There are strong farming roots in Tate County, and Todd incorporates agricultural lessons into his curricula and field trip itinerary whenever possible. First, Todd had his daughter, an excellent chef, video-call in and show the kids how to prepare a salad with some greens that they grew in their garden. He saw the value of incorporating perceived experts, and expanded from there. While studying math, the students visit the local sales barn to practice their arithmetic: “selling cattle, all of that meets the standards. And so the kids were able to see that real world connection and everything.” Likewise, community members will drop things off at school, where agriculture can be further incorporated into the curriculum: “I have community support and at once the community kind of hears about the garden or hears about the farm, they'll just drop stuff off. They'll say, ‘Give that to that man teacher.’”
On a beginning-of-the-year sheet Todd has parents and guardians fill out, he asks them not just for phone numbers, emergency contacts, and the like, but also for their hobbies and professions. One parent noted that he works for Sinclair Foods, which makes all of the potato salad for Sam’s Club and Walmart. The parent facilitated a tour, which was a massive hit with the students, who studied “how we cook it, make it, mix it, and we had all those different kinds of potato salad. We had a taste contest with potato salad. And they loved it.” On the trip, Todd recalls that he had as many parents as students in attendance, highlighting the buy-in he has been able to achieve from families and the community. This has resonated with his administration and fellow teachers at Coldwater Elementary, including his superintendent, who nominated him for MS Rural Teacher of the Year.
Recently, Todd has looked beyond northwest Mississippi for learning opportunities. After a trip to Puget Sound to visit his son, he got excited about the idea of creating cross-curricular lessons around salmon migration. “My kids don't know anything about salmon migration, or the Pacific Northwest. Well, there is this huge thing called King Salmon, and once a year they have a simulated game where your kids can sign on, register for a fish and it puts them in the stream.” Students each get to follow their very own chipped-and-tracked Salmon through their migration upriver, and Todd facilitated a lesson where students simulated inserting the fish-trackers in bananas, just like wildlife professionals do in their schooling. For third-graders, of course, they also had fun decorating and naming their would-be salmon.
With each successive experience, Todd creates fun learning for students where it previously did not exist. It started with a small garden, one pot per student, with each kid climbing out of a window every day to check on their plant. That seed grew, and branched into field trips and real-world learning experiences. Todd has funded these experiences through a voracious dedication to applying for any and all grants he comes across. A dedication to Place-Based Education has drawn accolades and notoriety for Todd, but what’s most important to him is the impact on his students. What’s next for Todd Willis, Mississippi Rural Teacher of the Year winner?
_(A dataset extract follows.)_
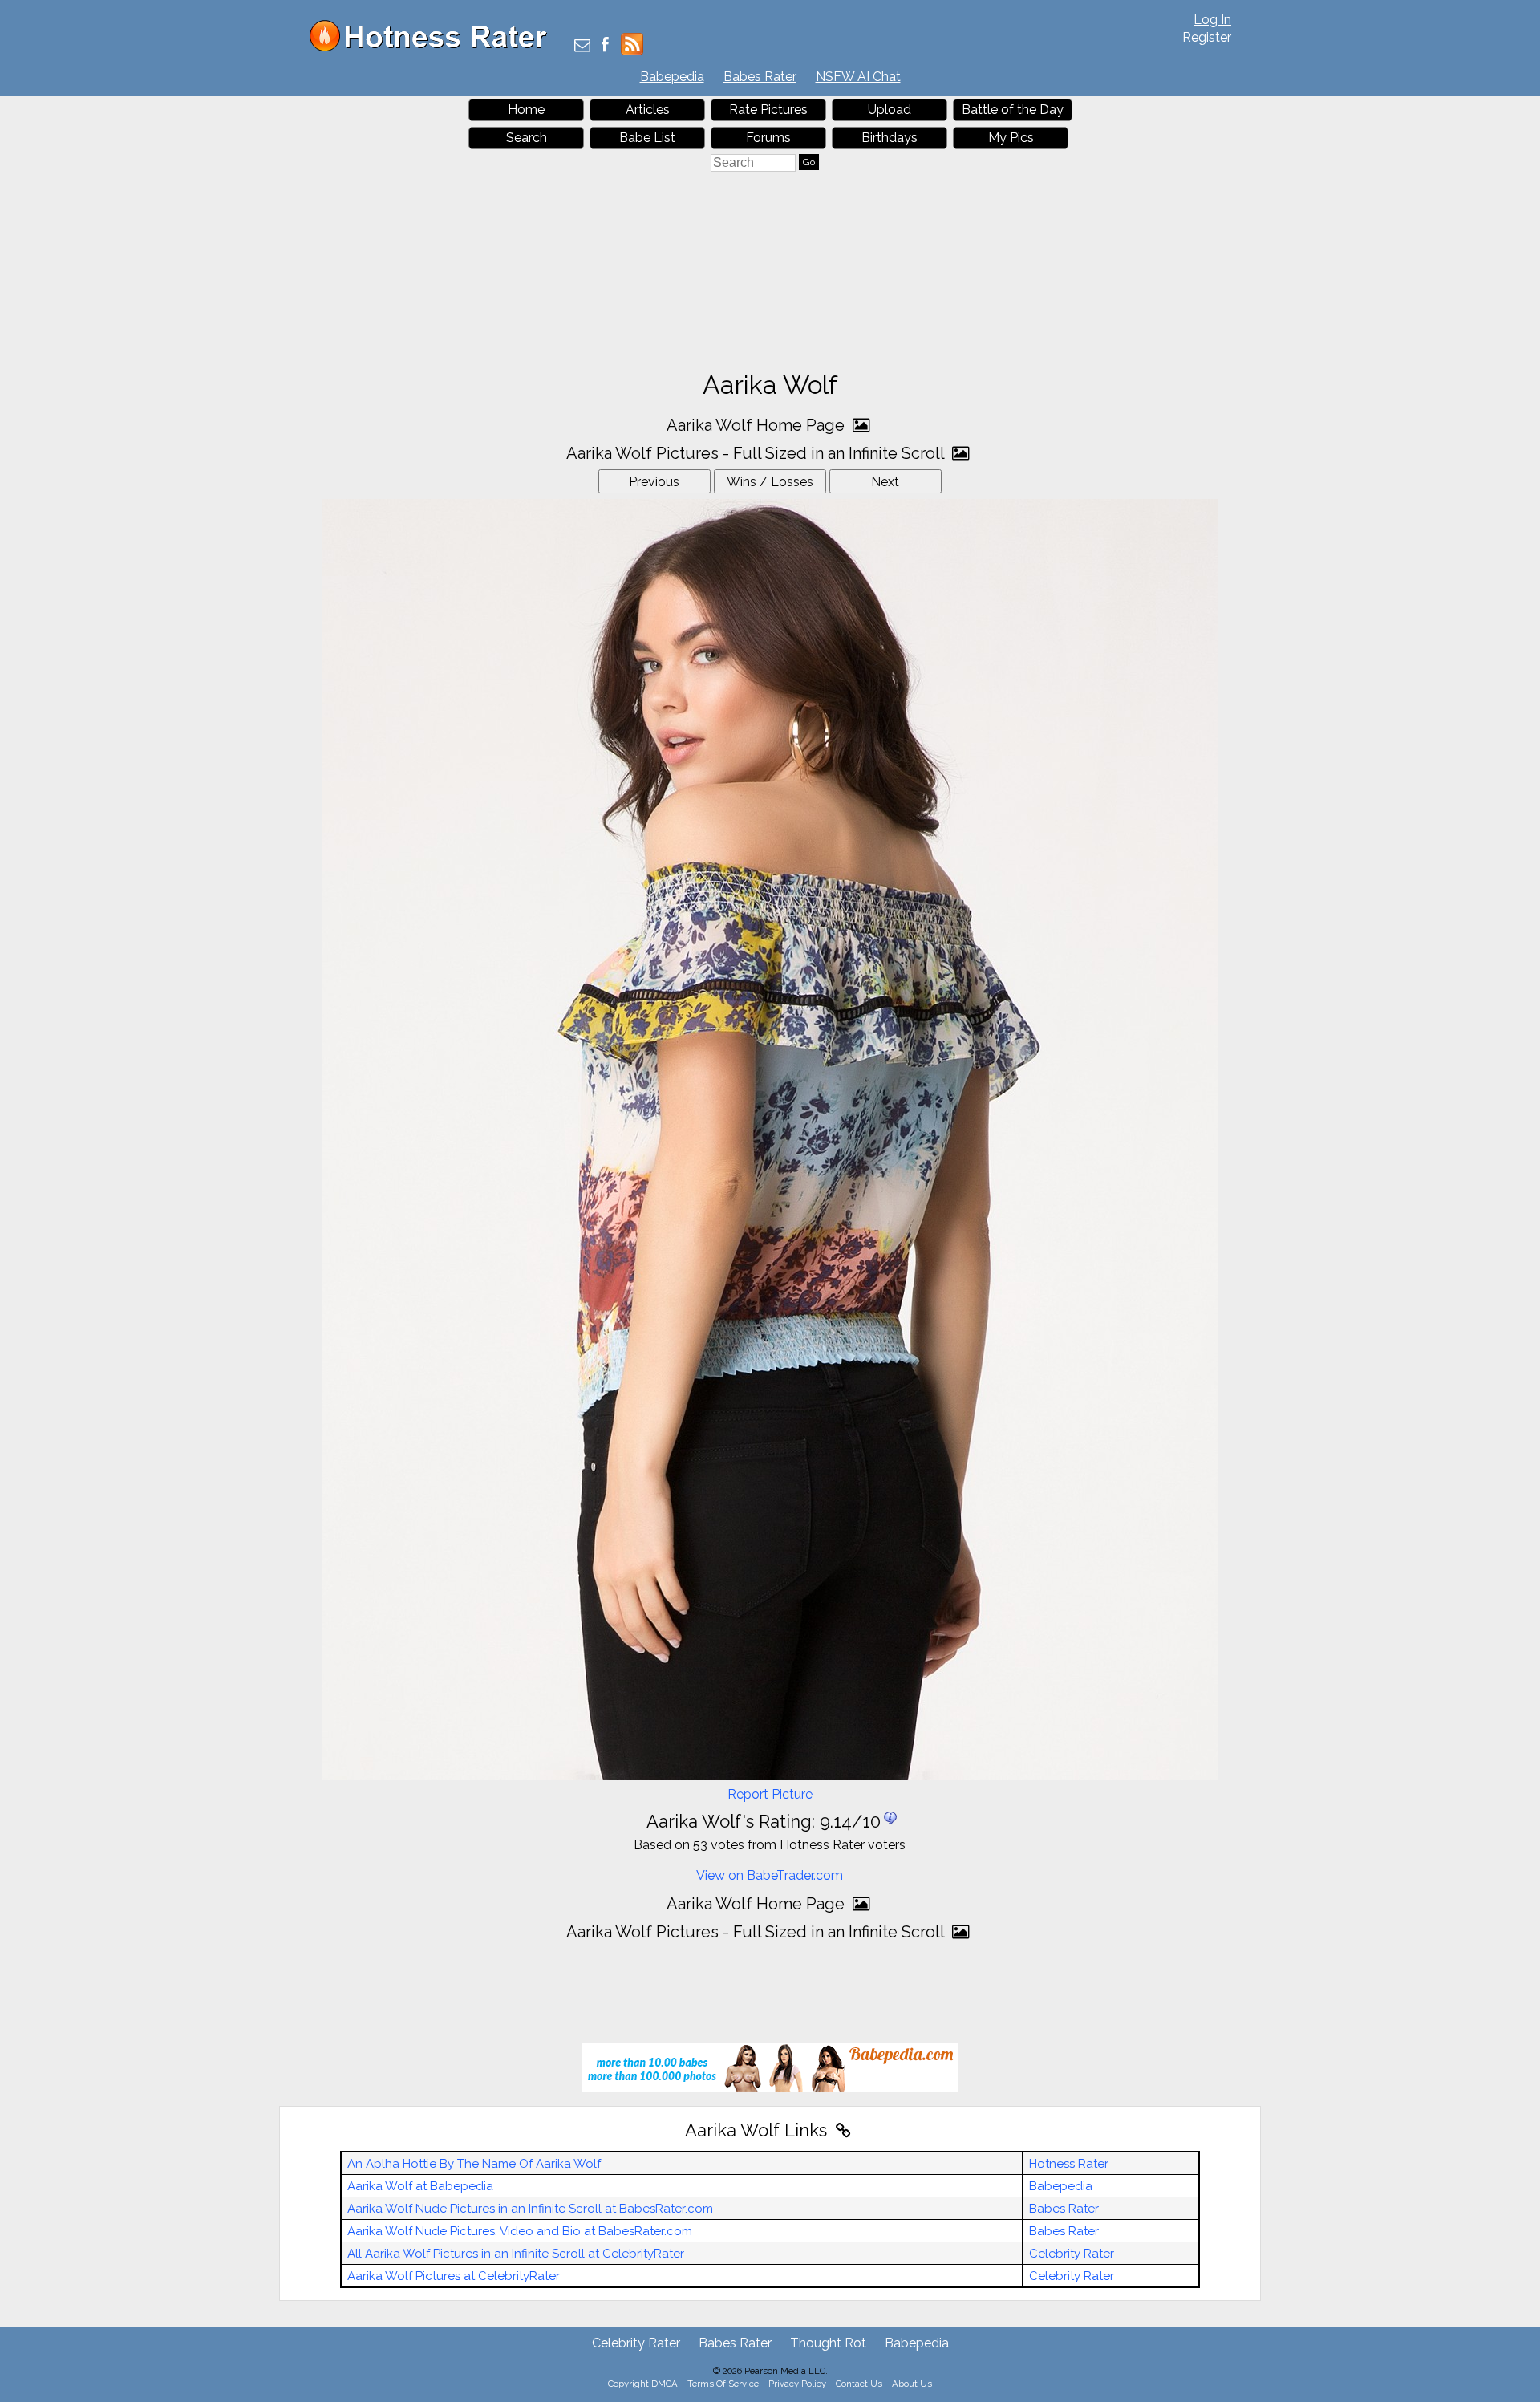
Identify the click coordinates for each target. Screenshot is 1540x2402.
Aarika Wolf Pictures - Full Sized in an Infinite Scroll (757, 453)
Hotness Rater (1068, 2164)
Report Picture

“The project I'm most excited about is the one I'm working on next. I don't hardly ever repeat. I'm afraid if I have that one cool lesson, and repeat it every year, over time it will lose its magic. With all the things we have to teach in third grade, we need that magic to happen every day!"
We are grateful to Todd for sharing his experiences as a rural teacher in Mississippi. Thank you to our Mississippi Regional Hub partners for connecting us with Todd.